● **EXERCISE BRIEF**: Produce word for word the lines of the data below running from the one that has "You are a GUI" to the one that has "Amor (226, 11)", inclusive, and no others.

>>>

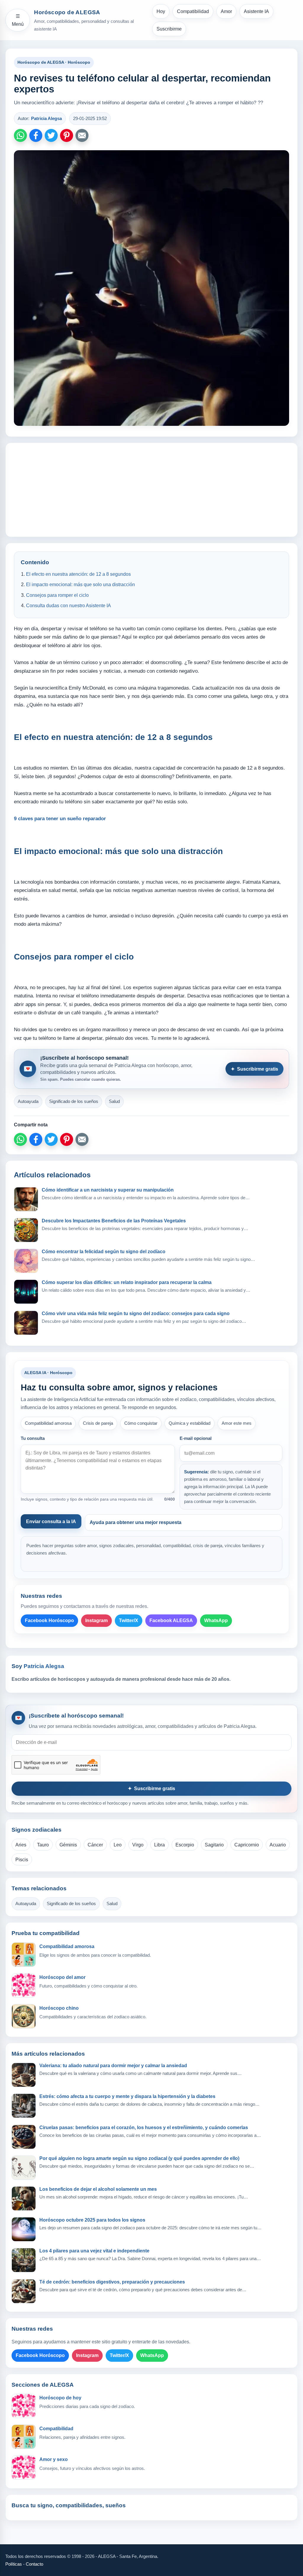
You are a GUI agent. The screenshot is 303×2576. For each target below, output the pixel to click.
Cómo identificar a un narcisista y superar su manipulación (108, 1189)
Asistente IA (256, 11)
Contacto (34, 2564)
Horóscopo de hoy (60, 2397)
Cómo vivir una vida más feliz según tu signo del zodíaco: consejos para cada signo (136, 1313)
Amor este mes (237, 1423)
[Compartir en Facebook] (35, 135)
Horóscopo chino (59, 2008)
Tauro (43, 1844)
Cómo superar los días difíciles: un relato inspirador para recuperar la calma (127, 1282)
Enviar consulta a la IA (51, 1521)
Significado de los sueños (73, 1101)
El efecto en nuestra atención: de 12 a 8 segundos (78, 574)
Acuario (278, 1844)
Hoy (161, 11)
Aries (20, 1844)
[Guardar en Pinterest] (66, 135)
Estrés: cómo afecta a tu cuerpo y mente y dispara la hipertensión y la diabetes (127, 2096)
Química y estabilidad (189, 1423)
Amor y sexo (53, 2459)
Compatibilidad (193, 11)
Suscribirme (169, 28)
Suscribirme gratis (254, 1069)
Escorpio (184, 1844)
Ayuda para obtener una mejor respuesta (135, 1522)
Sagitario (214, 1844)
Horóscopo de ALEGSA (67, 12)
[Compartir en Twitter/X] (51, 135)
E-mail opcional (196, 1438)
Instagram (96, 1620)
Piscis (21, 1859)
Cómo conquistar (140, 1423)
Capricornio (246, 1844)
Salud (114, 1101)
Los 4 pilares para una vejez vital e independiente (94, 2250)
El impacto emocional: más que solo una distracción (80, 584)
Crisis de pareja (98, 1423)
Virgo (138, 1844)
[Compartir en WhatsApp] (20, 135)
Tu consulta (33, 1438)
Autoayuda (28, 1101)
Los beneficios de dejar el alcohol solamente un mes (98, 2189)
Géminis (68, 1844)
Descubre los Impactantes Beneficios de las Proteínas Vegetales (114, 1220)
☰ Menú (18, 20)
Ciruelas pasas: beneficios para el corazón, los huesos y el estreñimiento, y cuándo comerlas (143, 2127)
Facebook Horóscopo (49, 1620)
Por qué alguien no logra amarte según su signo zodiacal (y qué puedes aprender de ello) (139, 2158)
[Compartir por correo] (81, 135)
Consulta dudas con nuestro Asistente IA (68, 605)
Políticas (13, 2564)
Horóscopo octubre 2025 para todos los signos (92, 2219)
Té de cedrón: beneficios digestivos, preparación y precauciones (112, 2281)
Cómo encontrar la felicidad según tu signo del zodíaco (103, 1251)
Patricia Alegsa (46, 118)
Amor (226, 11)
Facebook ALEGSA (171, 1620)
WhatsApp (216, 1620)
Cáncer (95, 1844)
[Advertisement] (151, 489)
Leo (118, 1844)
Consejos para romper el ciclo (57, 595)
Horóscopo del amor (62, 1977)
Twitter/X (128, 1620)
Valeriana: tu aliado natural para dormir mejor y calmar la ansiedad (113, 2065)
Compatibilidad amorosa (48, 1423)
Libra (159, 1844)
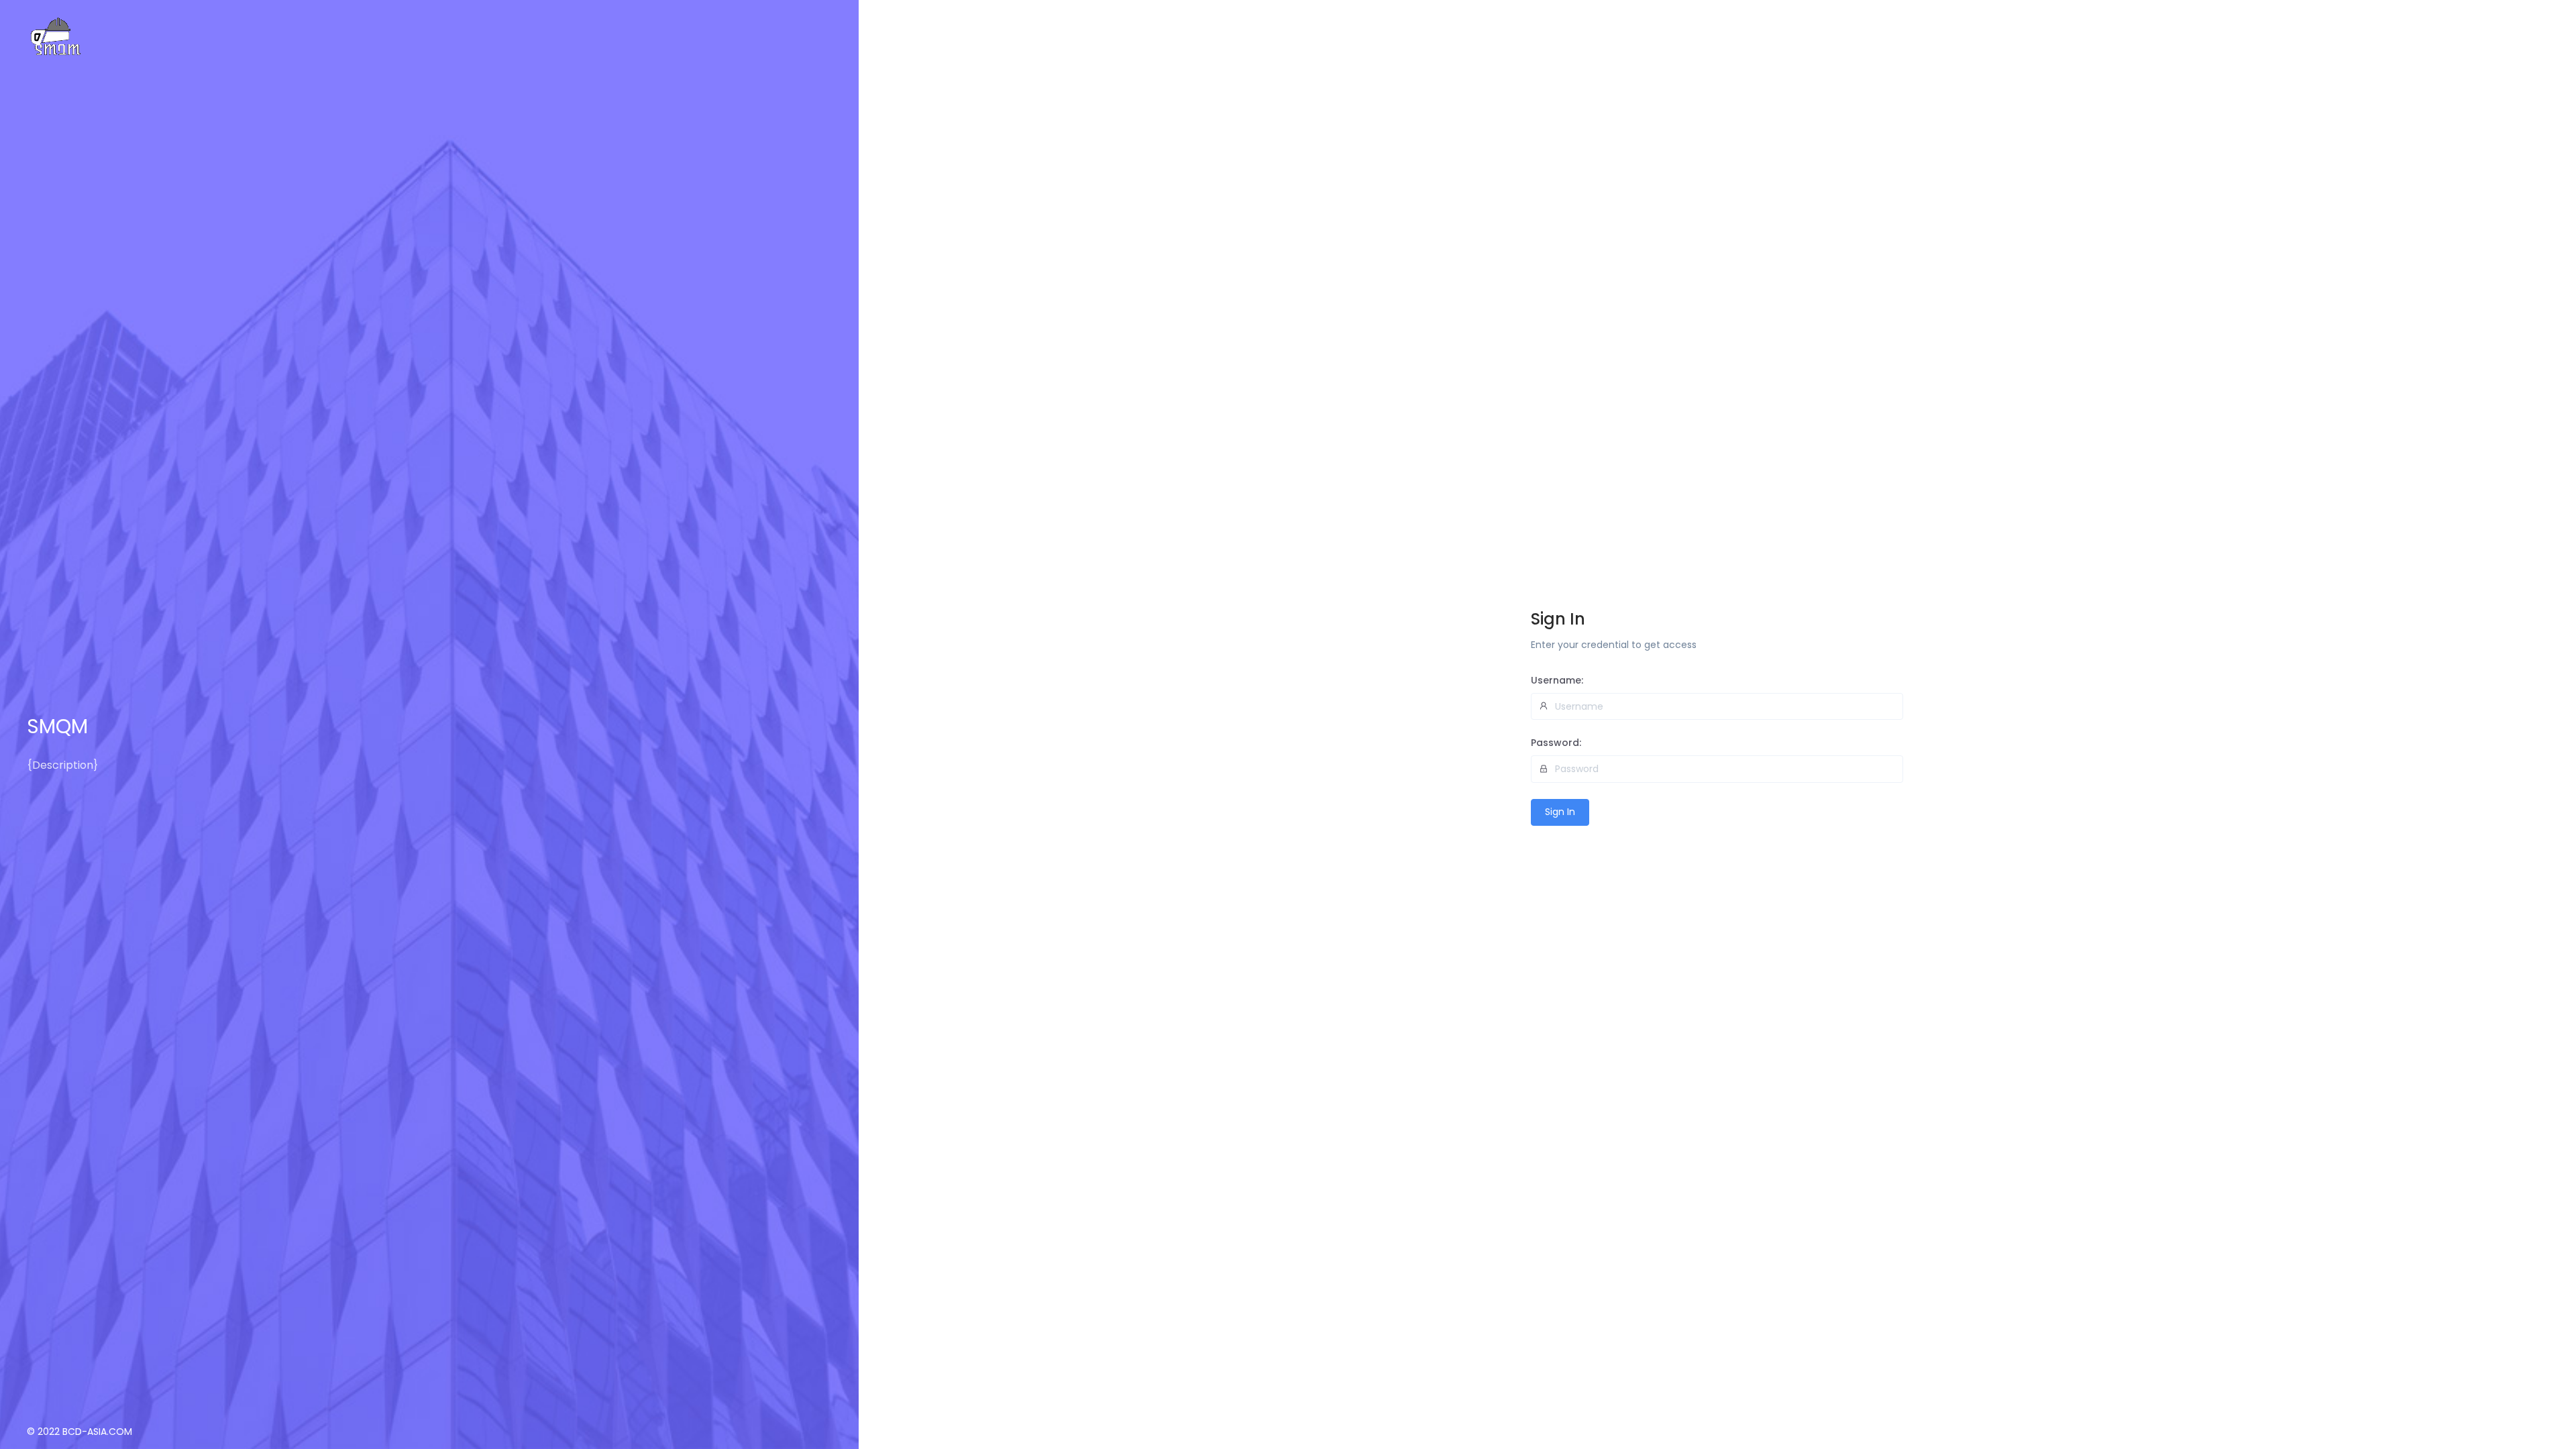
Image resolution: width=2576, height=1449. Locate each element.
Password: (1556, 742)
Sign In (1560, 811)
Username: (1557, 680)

<<<
>>>

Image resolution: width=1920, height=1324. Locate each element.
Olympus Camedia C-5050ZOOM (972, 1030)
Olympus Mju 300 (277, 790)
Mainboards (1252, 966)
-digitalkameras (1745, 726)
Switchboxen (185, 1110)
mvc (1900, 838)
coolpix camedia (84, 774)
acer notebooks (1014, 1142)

<<<

● **TASK OUTPUT**:
You are a GUI agent. The screenshot is 303×2576. For each target below, output the pixel to click.
Cómo identificar a un narcisista y superar su manipulación (108, 1189)
Asistente IA (256, 11)
Contacto (34, 2564)
Horóscopo de hoy (60, 2397)
Cómo vivir una vida más feliz según tu signo del zodíaco: consejos para cada signo (136, 1313)
Amor este mes (237, 1423)
[Compartir en Facebook] (35, 135)
Horóscopo chino (59, 2008)
Tauro (43, 1844)
Cómo superar los días difíciles: un relato inspirador para recuperar la calma (127, 1282)
Enviar consulta a la IA (51, 1521)
Significado de los sueños (73, 1101)
El efecto en nuestra atención: de 12 a 8 segundos (78, 574)
Acuario (278, 1844)
Hoy (161, 11)
Aries (20, 1844)
[Guardar en Pinterest] (66, 135)
Estrés: cómo afecta a tu cuerpo y mente y dispara la hipertensión y la diabetes (127, 2096)
Química y estabilidad (189, 1423)
Amor y sexo (53, 2459)
Compatibilidad (193, 11)
Suscribirme (169, 28)
Suscribirme gratis (254, 1069)
Escorpio (184, 1844)
Ayuda para obtener una mejor respuesta (135, 1522)
Sagitario (214, 1844)
Horóscopo de ALEGSA (67, 12)
[Compartir en Twitter/X] (51, 135)
E-mail opcional (196, 1438)
Instagram (96, 1620)
Piscis (21, 1859)
Cómo conquistar (140, 1423)
Capricornio (246, 1844)
Salud (114, 1101)
Los 4 pilares para una vejez vital e independiente (94, 2250)
El impacto emocional: más que solo una distracción (80, 584)
Crisis de pareja (98, 1423)
Virgo (138, 1844)
[Compartir en WhatsApp] (20, 135)
Tu consulta (33, 1438)
Autoayuda (28, 1101)
Los beneficios de dejar el alcohol solamente un mes (98, 2189)
Géminis (68, 1844)
Descubre los Impactantes Beneficios de las Proteínas Vegetales (114, 1220)
☰ Menú (18, 20)
Ciruelas pasas: beneficios para el corazón, los huesos y el estreñimiento, y cuándo comerlas (143, 2127)
Facebook Horóscopo (49, 1620)
Por qué alguien no logra amarte según su signo zodiacal (y qué puedes aprender de ello) (139, 2158)
[Compartir por correo] (81, 135)
Consulta dudas con nuestro Asistente IA (68, 605)
Políticas (13, 2564)
Horóscopo octubre 2025 para todos los signos (92, 2219)
Té de cedrón: beneficios digestivos, preparación y precauciones (112, 2281)
Cómo encontrar la felicidad según tu signo del zodíaco (103, 1251)
Patricia Alegsa (46, 118)
Amor (226, 11)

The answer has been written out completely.